* _WHAT IS ASKED_
Rewrite the stretch of entries from the line containing "1568x784 pixels." through the end of the entries, swapping "three-dot menu" for "overflow menu" and leaving everything else unchanged.

Item-finding entries
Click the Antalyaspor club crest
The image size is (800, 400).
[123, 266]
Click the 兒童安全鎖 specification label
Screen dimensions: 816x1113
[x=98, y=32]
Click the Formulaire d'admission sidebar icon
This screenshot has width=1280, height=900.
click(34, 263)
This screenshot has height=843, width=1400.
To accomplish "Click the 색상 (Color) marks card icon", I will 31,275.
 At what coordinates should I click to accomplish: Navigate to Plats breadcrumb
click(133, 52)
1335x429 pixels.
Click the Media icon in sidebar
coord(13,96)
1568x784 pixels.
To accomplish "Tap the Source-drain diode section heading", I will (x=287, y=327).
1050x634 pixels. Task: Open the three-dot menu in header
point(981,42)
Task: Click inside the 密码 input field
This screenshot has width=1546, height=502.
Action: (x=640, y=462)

* _REPLY_
1568x784 pixels.
To accomplish "Tap the Source-drain diode section heading", I will (x=287, y=327).
1050x634 pixels. Task: Open the overflow menu in header
point(981,42)
Task: Click inside the 密码 input field
This screenshot has width=1546, height=502.
Action: (x=640, y=462)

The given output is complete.